Одним из существенных факторов жизни общества к концу 80-х годов является его резкая, все возраставшая политизация. Политика пронизала собой буквально все. Не только общественную, профессионально-трудовую, но даже частную, личную жизнь человека.
Особое место заняли печать, радио, телевидение, обрушив потоки сведений, документов, а затем и их интерпретаций, до того неизвестных массовому читателю и зрителю. С публицистикой не могли конкурировать другие источники информации, в том числе и литература. Газетно-журнальный бум сменился телевизионным, достигшим апогея, когда началась трансляция заседаний съездов народных депутатов, сессий советов разных уровней. Зрители получили возможность наблюдать политическую драму жизни, творимую самими людьми. Законам массового зрелища подчиняются и зрители, и их участники. Экран телевизора зачастую становится весьма условной границей, разделяющей тех и других. Все это во многом напоминает атмосферу массовых зрелищ и театральных празднеств «ситуаций начала времен»: периода революции и гражданской войны. Политические страсти, свидетельствующие об усиливающемся расколе гражданского общества, продолжают довлеть над миром идей и разумных политических действий. Разброс мнений настолько велик и настолько подчинен эмоциям, что о беспристрастном, объективном взгляде художника нельзя и говорить.
Вместе с тем театр, еще надавно активно обращавшийся к политическим пьесам, внезапно прозревает, объявляет себя хранителем классики, ориентированной на общечеловеческие ценности. Невостребованная театром политическая драматургия уходит в тень, следствием чего является прежде всего уменьшение числа конъюнктурных произведений. Что же касается переориентации всех сторон нашего общества, в том числе его искусства и литературы на общечеловеческие ценности, то, как известно, политическая драма не чужда этим проблемам, что подтверждается произведениями М. Булгакова, В. Набокова, Л. Леонова, Б. Брехта.

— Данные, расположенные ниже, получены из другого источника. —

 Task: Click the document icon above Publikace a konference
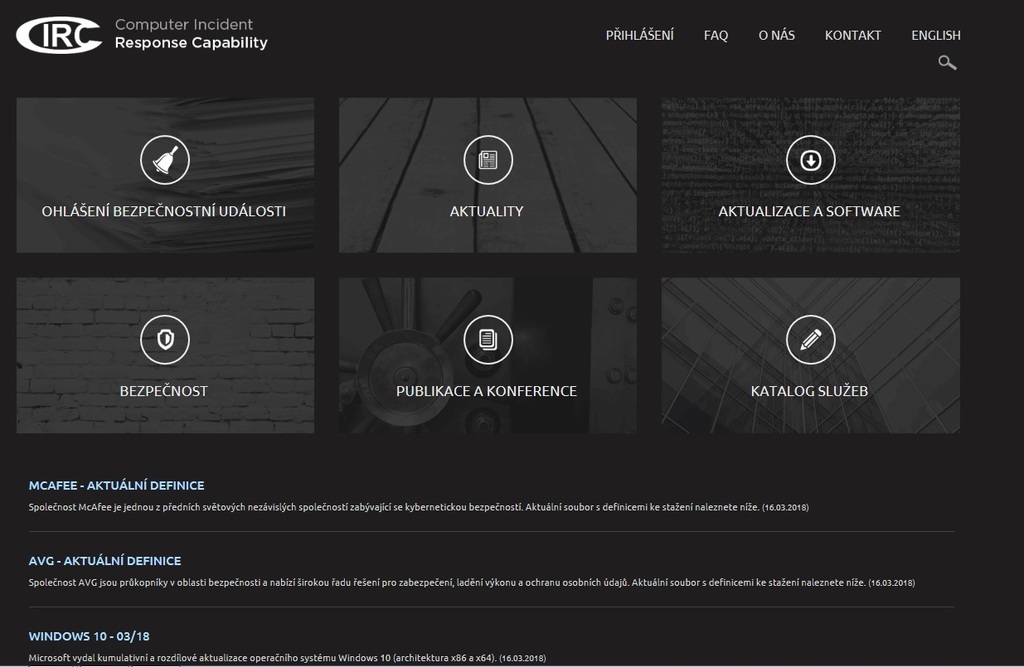pyautogui.click(x=488, y=340)
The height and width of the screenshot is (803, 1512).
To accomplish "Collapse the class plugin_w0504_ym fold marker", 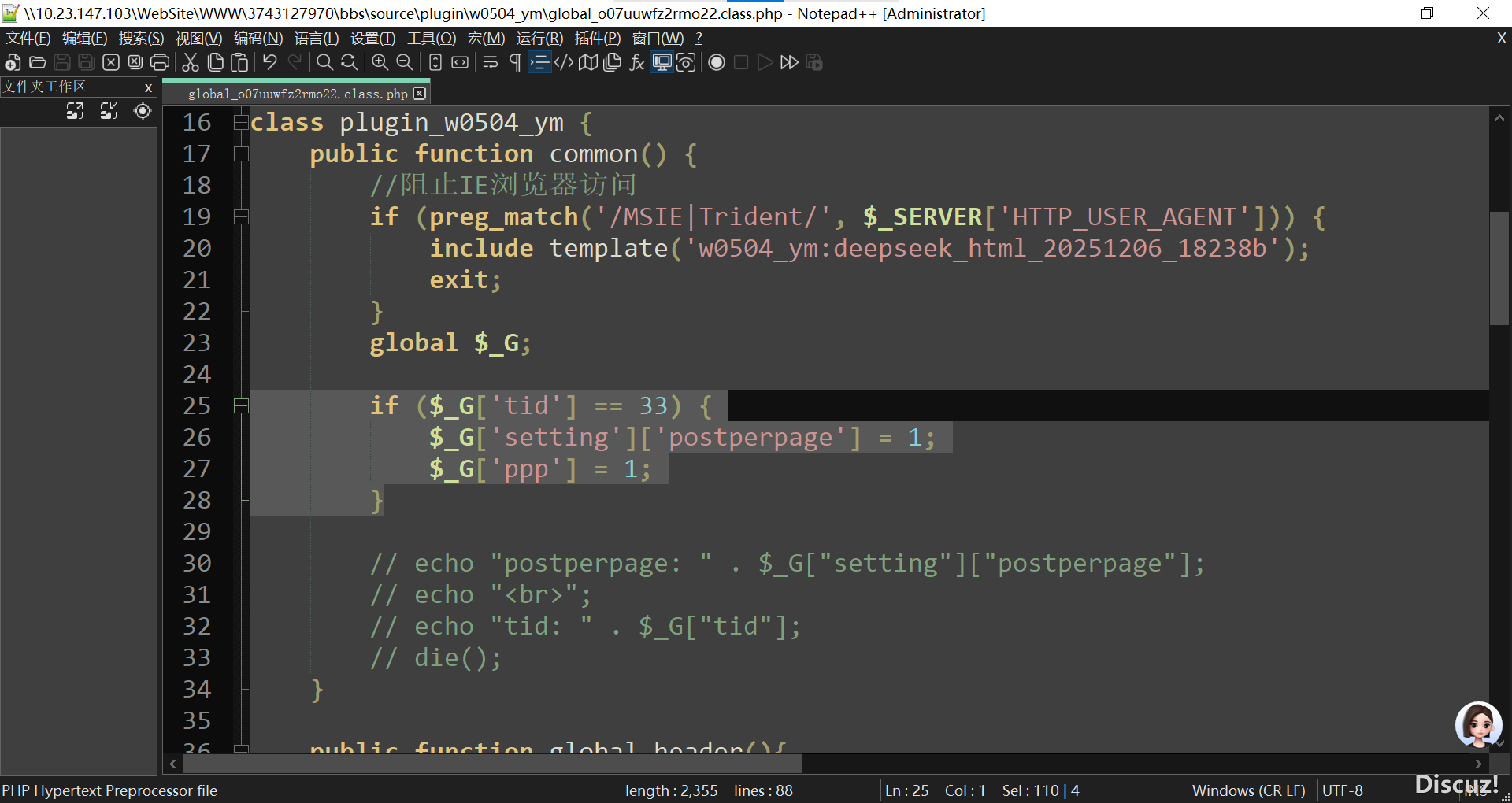I will click(x=241, y=122).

Идея свободы личности, рассмотренная в различных аспектах философией, этикой, правом, пронизывает все мировое искусство. В политическую драму проблема свободы личности входит вместе с конфликтом, отражающим противостояние личности и тоталитарного государства с его изощренно разработанной системой подавления. Опубликованные за последние годы пьесы свидетельствуют о том, что в политической драме тема тоталитаризма становится ведущей. Она представлена разными направлениями, которые весьма условно можно разграничить и определить как «сталинскую» и тему ГУЛАГа. Сталинская тема пришла в драму и на сцену в пьесах М. Шатрова «Диктатура совести» и «Дальше… дальше… дальше…» и продолжена в пьесах «Вожди» Г. Соловского, «Черный человек, или Я, бедный Coco Джугашвили» В. Коркия, «Иосиф и Надежда» О. Кучкиной. Нельзя здесь не учитывать публикации в 1990 г. известной пьесы П. Вайса «Троцкий в изгнании». Как скоро выяснилось, в советской литературе уже существовали произведения на эти темы, написанные давно, но советский читатель был от их «тлетворного» влияния долго и зорко оберегаем. К нам вернулись романы и пьесы А. Солженицына, проза Ю. Домбровского, В. Гроссмана, пьесы «Колыма» И. Дворецкого, «Надежда Путнина, ее время, ее спутники» И. Малеева, «Анна Ивановна» В. Шаламова, «Брестский мир» М. Шатрова, «Тройка» Ю. Эдлиса и другие, написанные 20 или даже 30 лет назад и только сейчас опубликованные. Большинство из них написаны в традиционных формах (пьеса-хроника, документальная драма, социально-психологическая пьеса). Современное освоение этой темы драматургами неоднозначно, спорно и в художественном, и в содержательном плане. Так, автор пьесы «Вожди» Г. Соловский пытается ввести читателя и зрителя в историю психологического и политического противостояния Сталину Кирова и Орджоникидзе. Трагический по сути материал получает в пьесе неадекватное, упрошенное художественное толкование как очередной факт, подтверждающий коварство Сталина и наивность его окружения. Интересны попытки раскрыть малоизвестные «человеческие» страницы жизни вождей («Иосиф и Надежда» О. Кучкиной). Попытка О. Кучкиной показать внутреннюю драму вождя в связи с трагической судьбой его жены Надежды Аллилуевой оказалась во многом несостоятельной, так как «авторская версия событий» художественно не убедительна.